• **Stated exercise a**: Copy the entries word for word, starting at the line that contains "You are a GUI" and ending at the end of the entries. Leave the pictures out of your copy.

Company owners should take action to ensure they are as tax efficient as they can be and consider the following:

Corporate structure

Companies with common control issues or group structures, should consider the associated company issue to see if restructuring could be undertaken to save tax.

Research and development tax credits

If you have developed new or improved products or processes, you should check if you are eligible to make a claim as valuable tax relief may be available. Reforms to the R&D scheme come in from April 2023, so you should review any potential claims to determine what valuable relief you can unlock.

Use of losses

Previously, companies which have suffered trading losses would ordinarily carry this back to a previous year and generate a tax refund at 19%. A company may be better off to carry forward the loss and obtain a tax refund as high as 26.5%.  Balancing the cash flow advantage of a refund at 19% with the potential to obtain a higher refund at a later date is an important consideration.

Bad debts

Businesses should check their debtors and ensure any bad debts are appropriately dealt with. You don’t want to pay tax on income you will never receive.

Stock

If your business carries a lot of stock, check to see if you can make a specific provision against any slow-moving or damaged stock.

• **Data shown**:
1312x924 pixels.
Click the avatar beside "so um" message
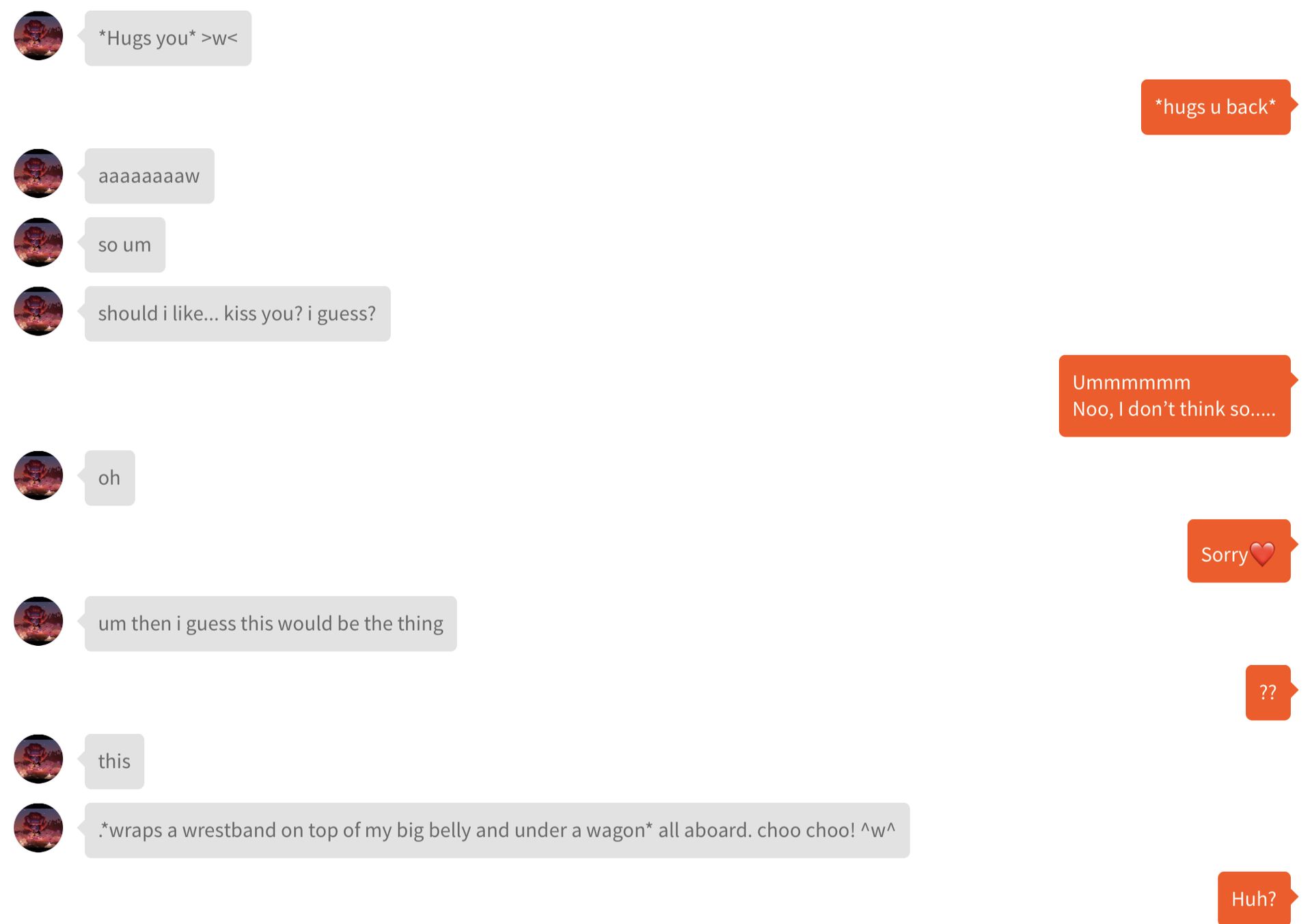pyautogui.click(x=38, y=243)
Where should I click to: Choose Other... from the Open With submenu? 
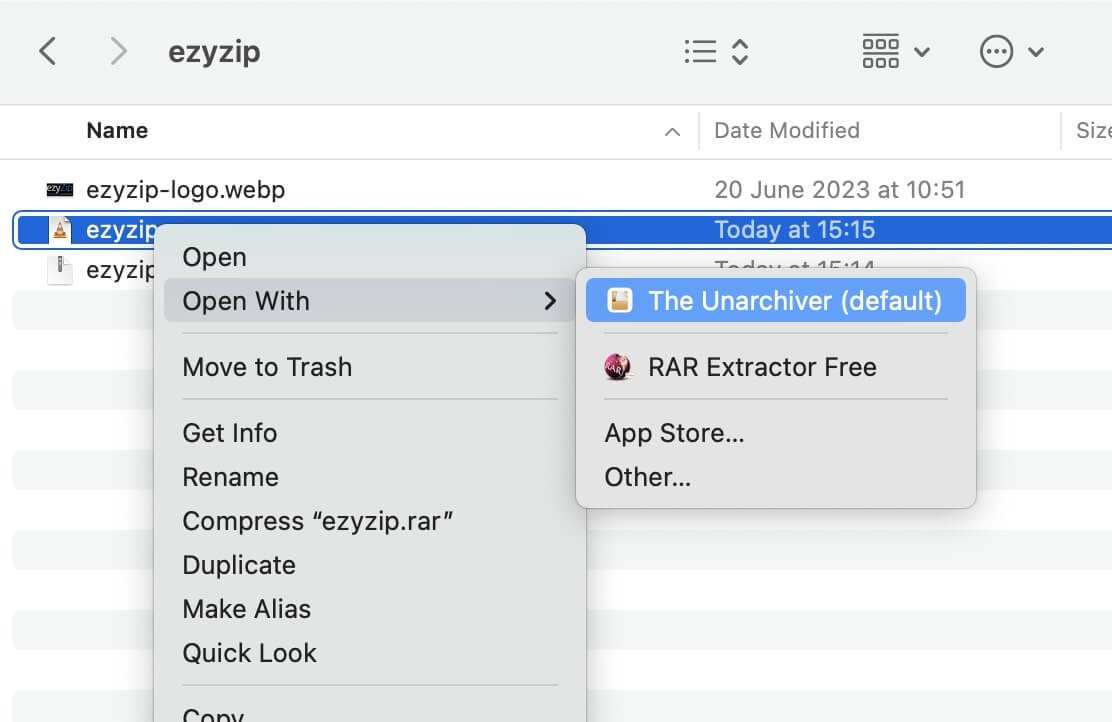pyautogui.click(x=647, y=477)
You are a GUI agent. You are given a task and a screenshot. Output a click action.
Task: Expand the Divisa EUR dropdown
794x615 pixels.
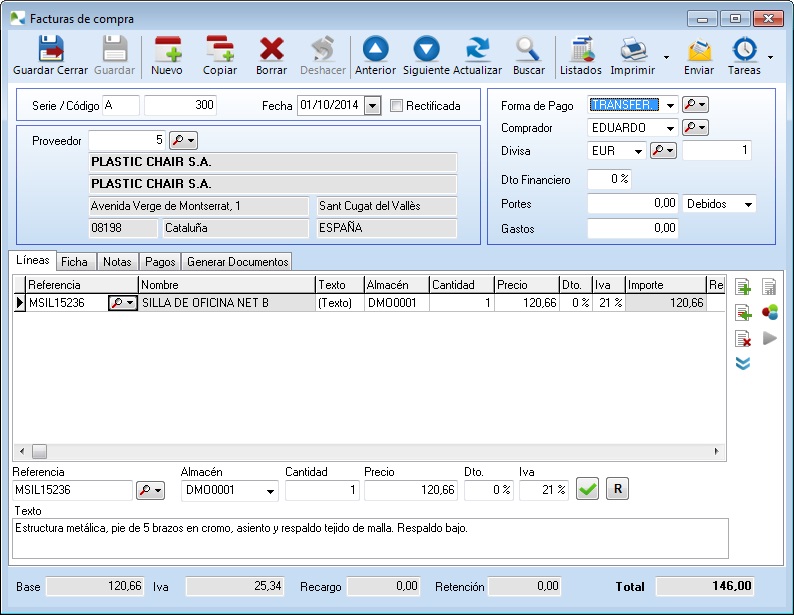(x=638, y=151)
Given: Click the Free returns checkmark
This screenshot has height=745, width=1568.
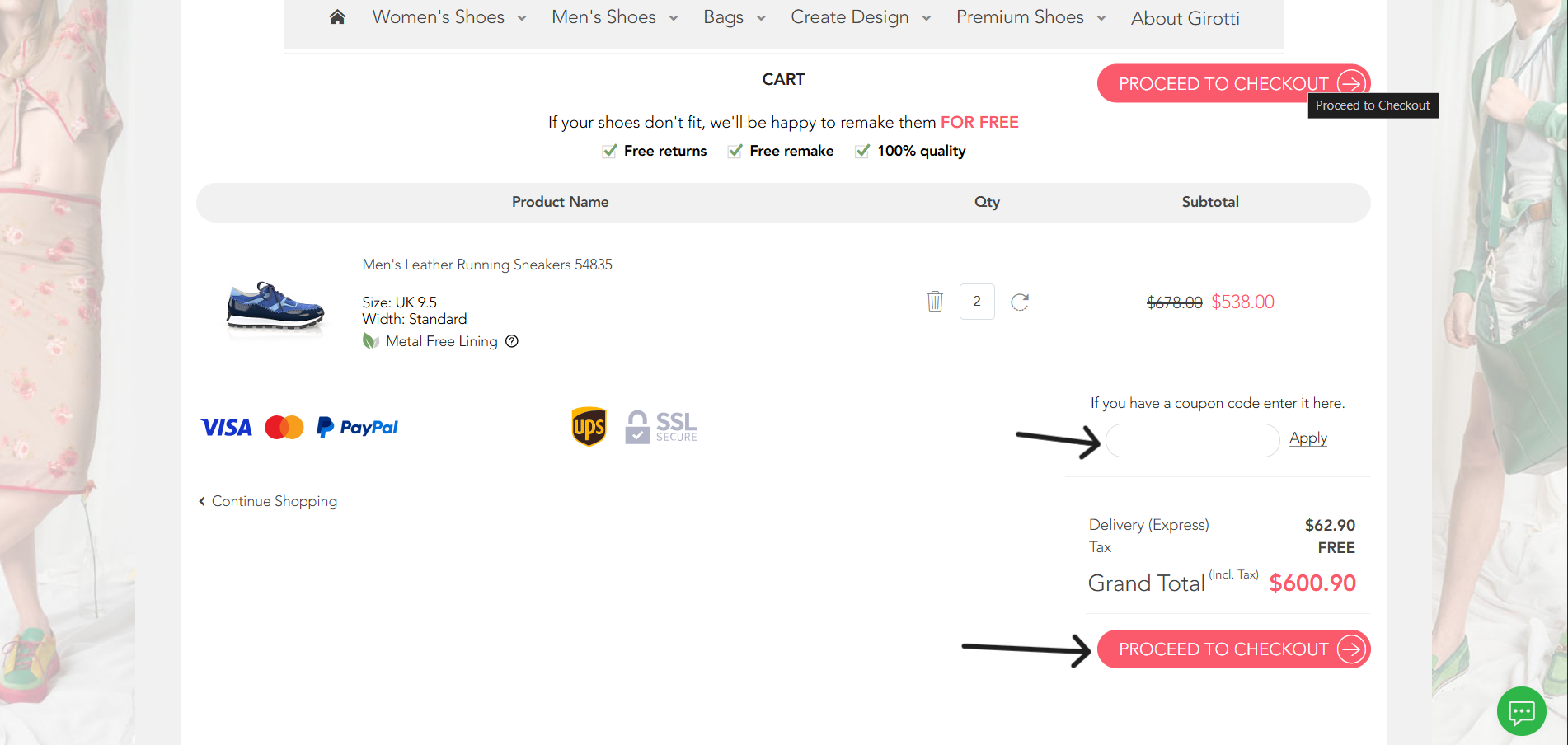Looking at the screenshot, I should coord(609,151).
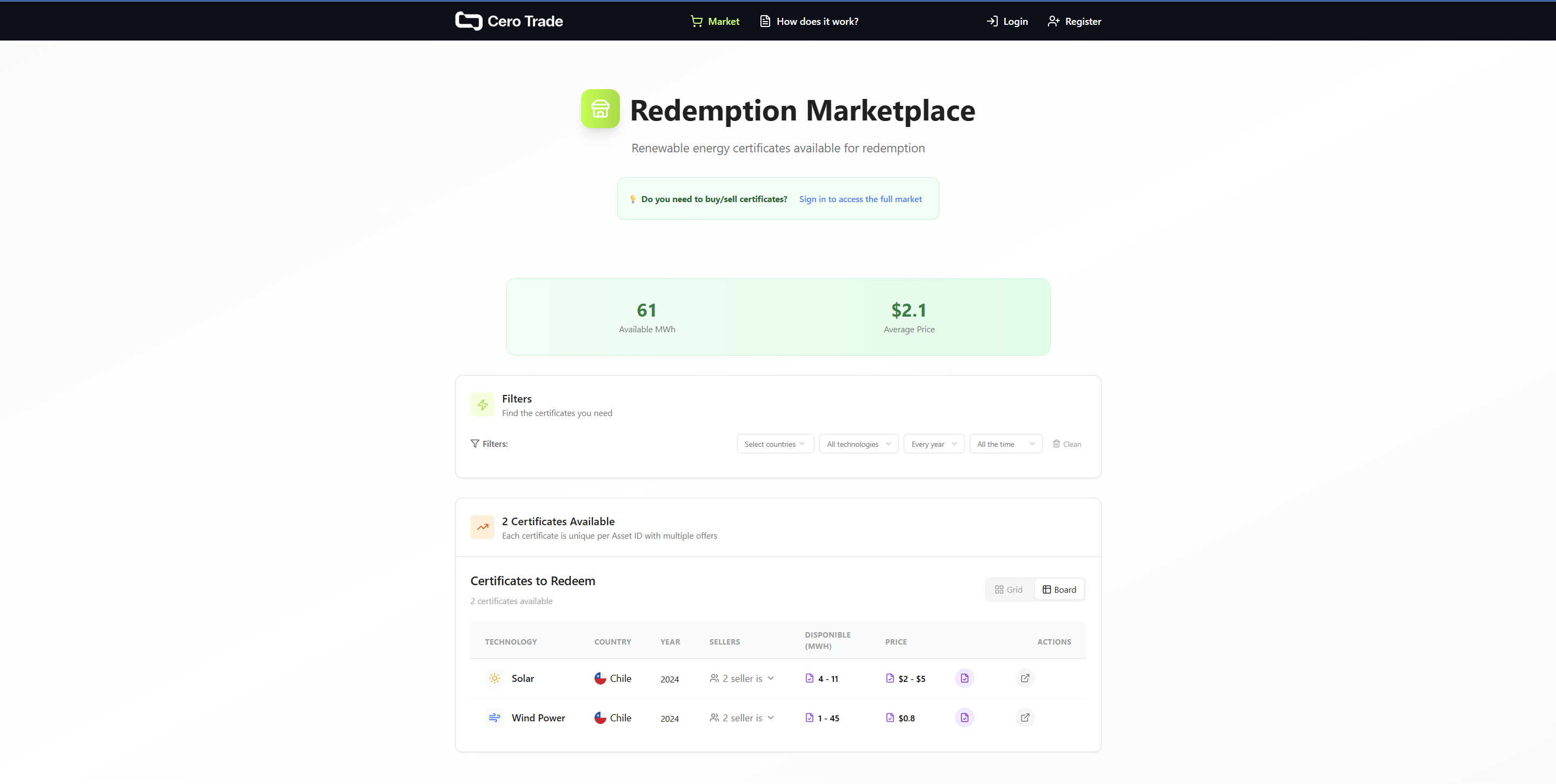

• **Stated exercise b**: In the passage on tax planning for company owners, when do the reforms to the R&D scheme come in?

• **Full response a**:
You are a GUI agent. You are given a task and a screenshot. Output a click action.
Task: Expand the Divisa EUR dropdown
794x615 pixels.
(x=638, y=151)
Given: Click the Free returns checkmark
This screenshot has height=745, width=1568.
Looking at the screenshot, I should coord(609,151).

• **Full response b**: From April 2023.